14 funiest jokes ever

  1. How do you make a tissue dance? You put a little boogie in it.
  2. Why did the policeman smell bad? He was on duty.
  3. Why does Snoop Dogg carry an umbrella? FO DRIZZLE!
  4. Why can’t you hear a pterodactyl in the bathroom? Because it has a silent pee.
  5. What did the Zen Buddist say to the hotdog vendor? Make me one with everything.
  6. What kind of bees make milk instead of honey? Boobies.
  7. Horse walks into a bar. Bartender says, “Why the long face?”

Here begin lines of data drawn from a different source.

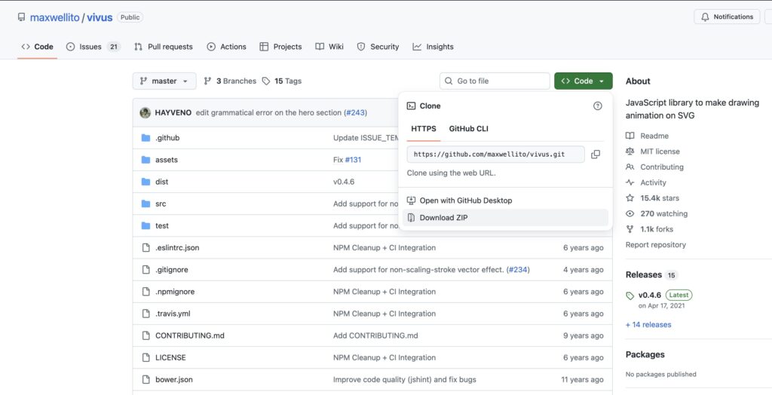View the 15.4k stars

[x=659, y=198]
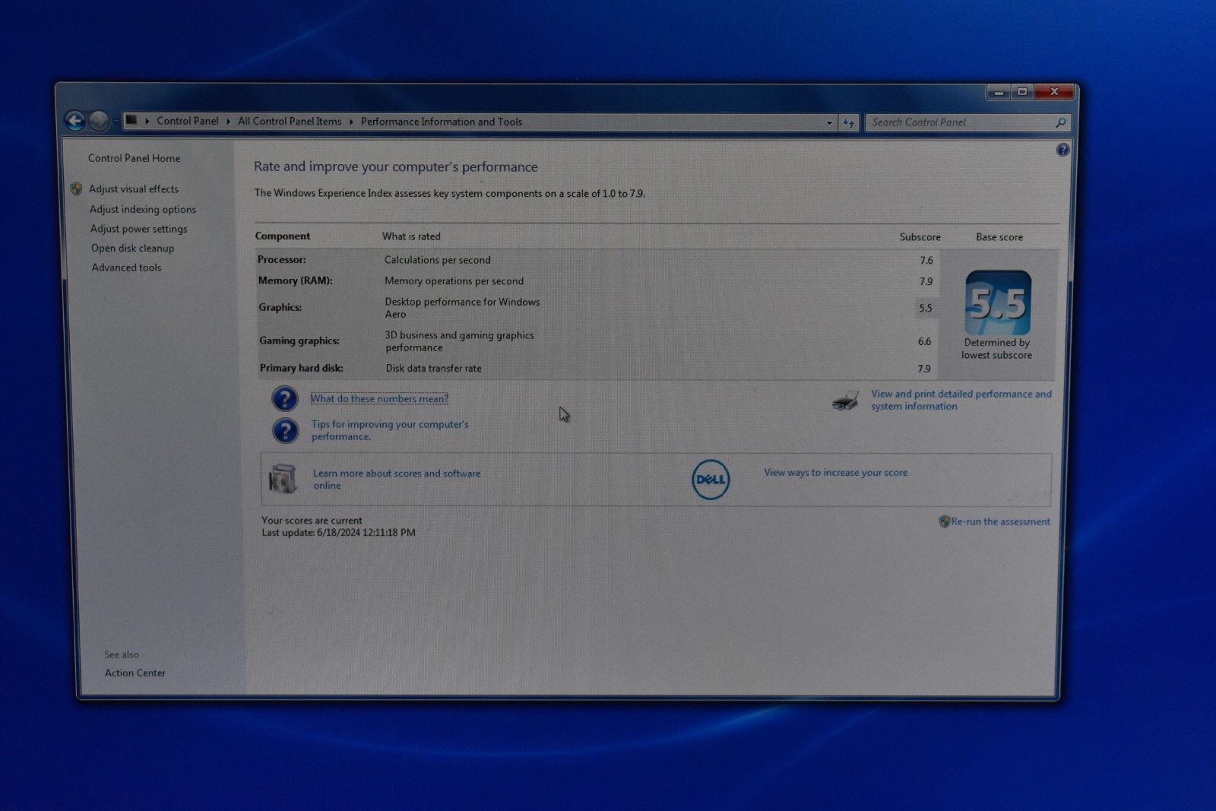Screen dimensions: 1216x811
Task: Go to All Control Panel Items breadcrumb
Action: [289, 122]
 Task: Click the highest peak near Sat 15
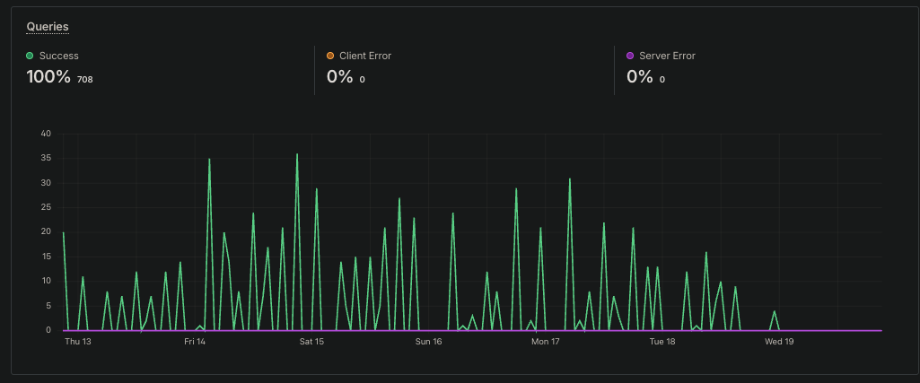click(297, 154)
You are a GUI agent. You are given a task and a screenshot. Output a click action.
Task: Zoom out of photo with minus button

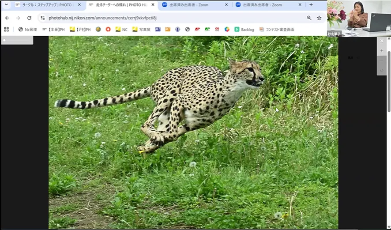click(x=382, y=60)
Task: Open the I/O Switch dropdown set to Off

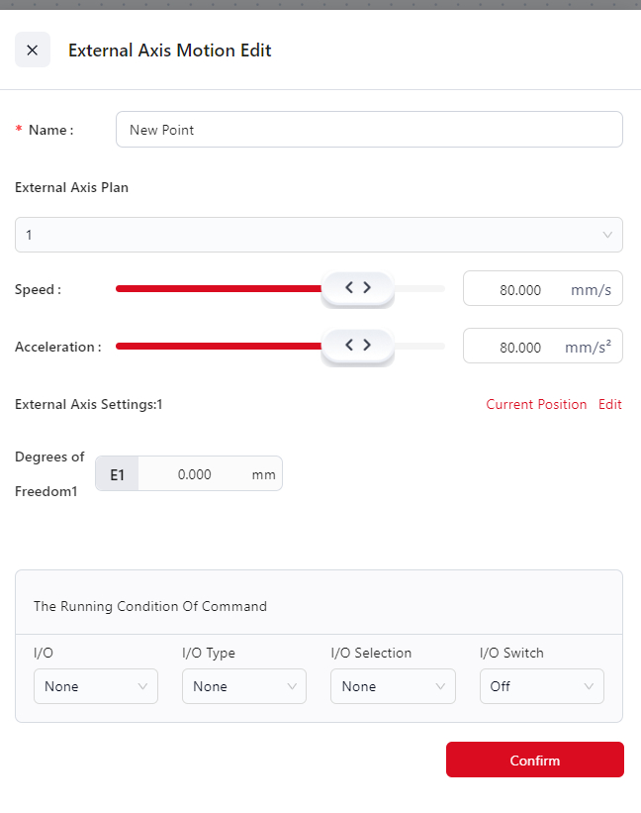Action: (541, 686)
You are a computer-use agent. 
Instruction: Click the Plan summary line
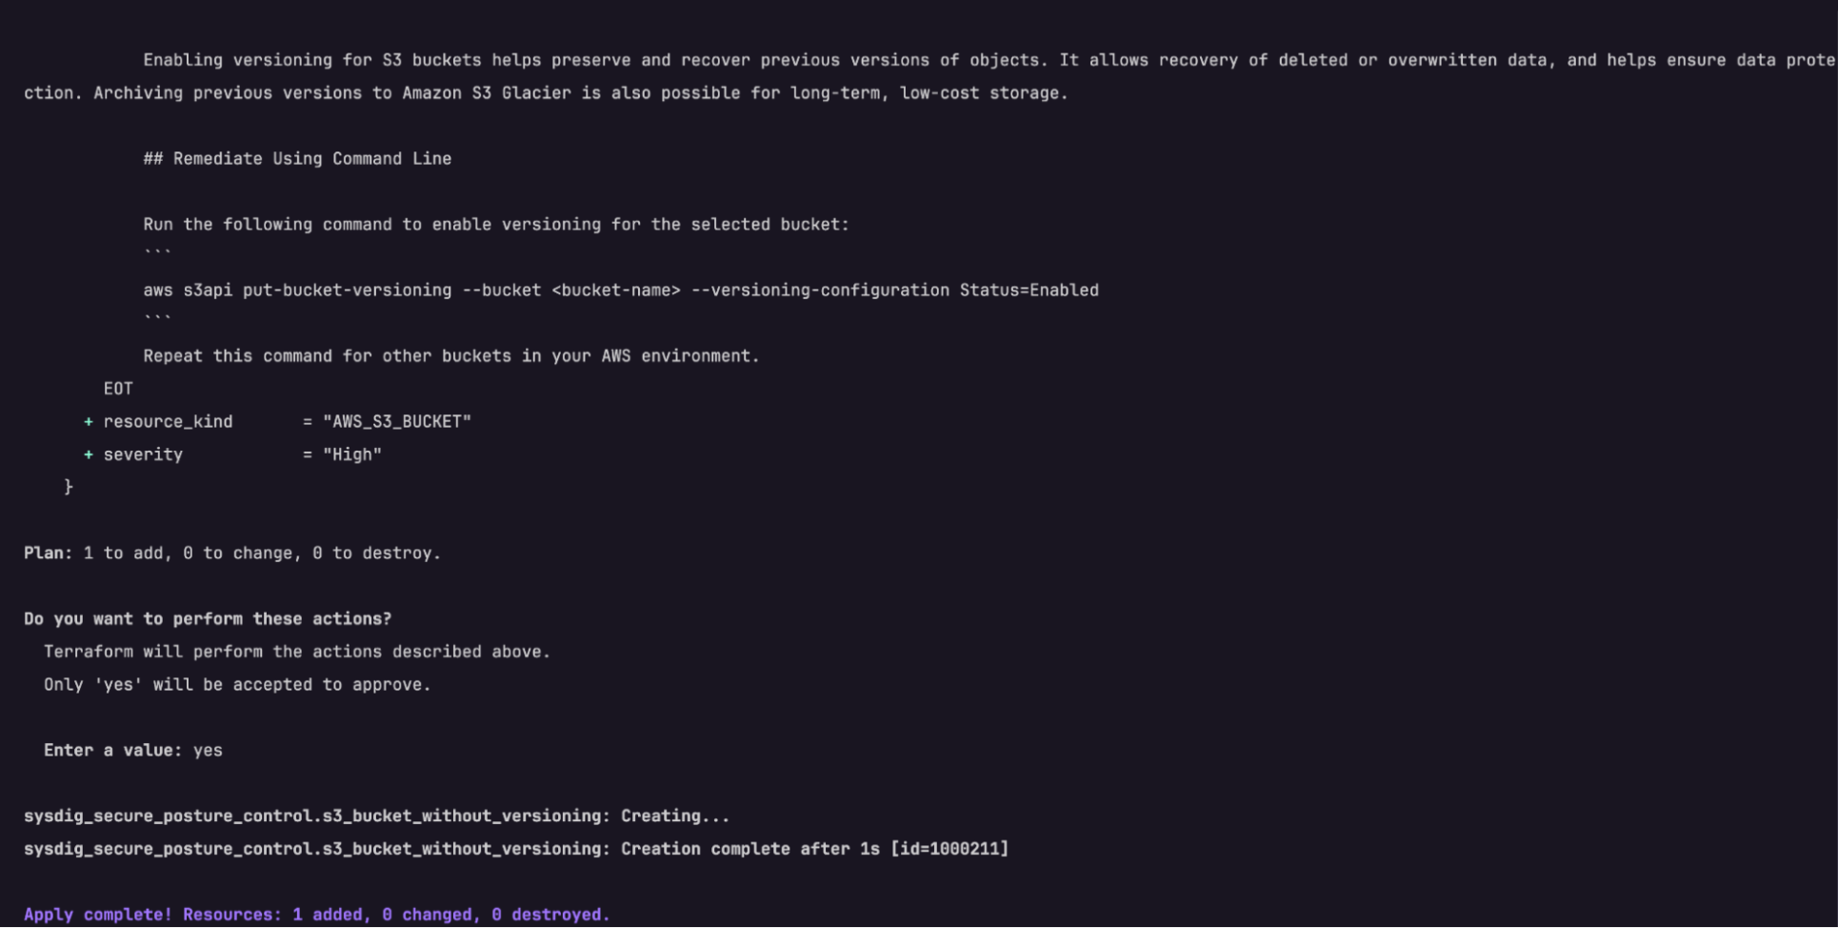[x=232, y=554]
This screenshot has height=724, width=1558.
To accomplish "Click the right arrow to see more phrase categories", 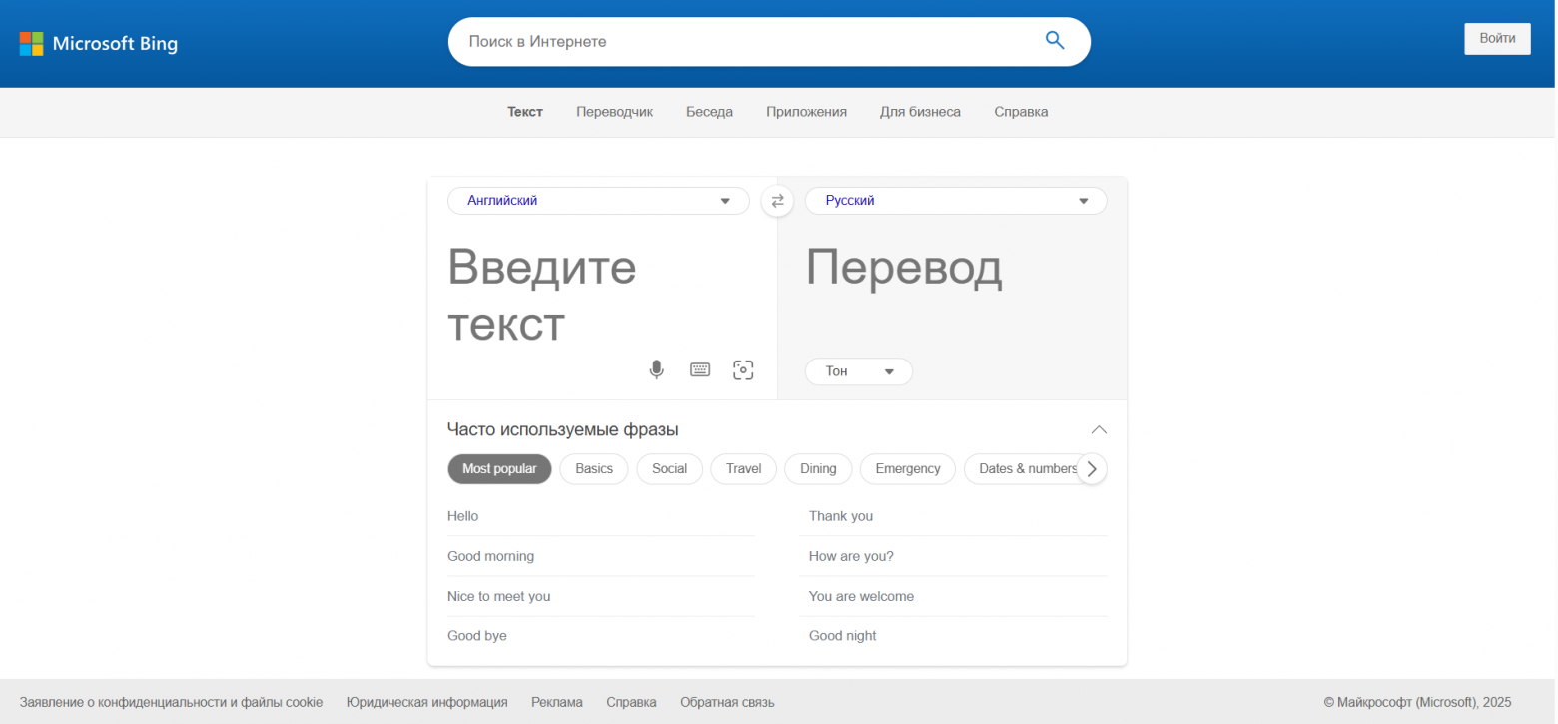I will 1092,468.
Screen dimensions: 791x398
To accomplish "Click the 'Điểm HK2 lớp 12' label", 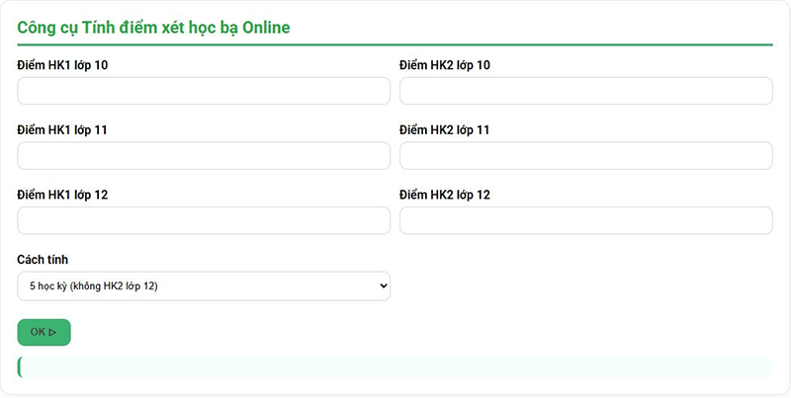I will click(x=445, y=195).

  8. A mushroom walks into a bar. The bartender says, “Hey, get out of here! We don’t serve mushrooms here”. Mushroom says, “why not? I’m a fungai!”
  9. I never make mistakes…I thought I did once; but I was wrong.
  10. What’s Beethoven’s favorite fruit?…Ba-na-na-naaa!
  11. What did the little fish say when he swam into a wall? DAM!
  12. Knock knock. Who’s there? Smell mop. (finish this joke in your head)
  13. Where does a sheep go for a haircut? To the baaaaa baaaaa shop!
  14. What does a nosey pepper do? Gets jalapeno business!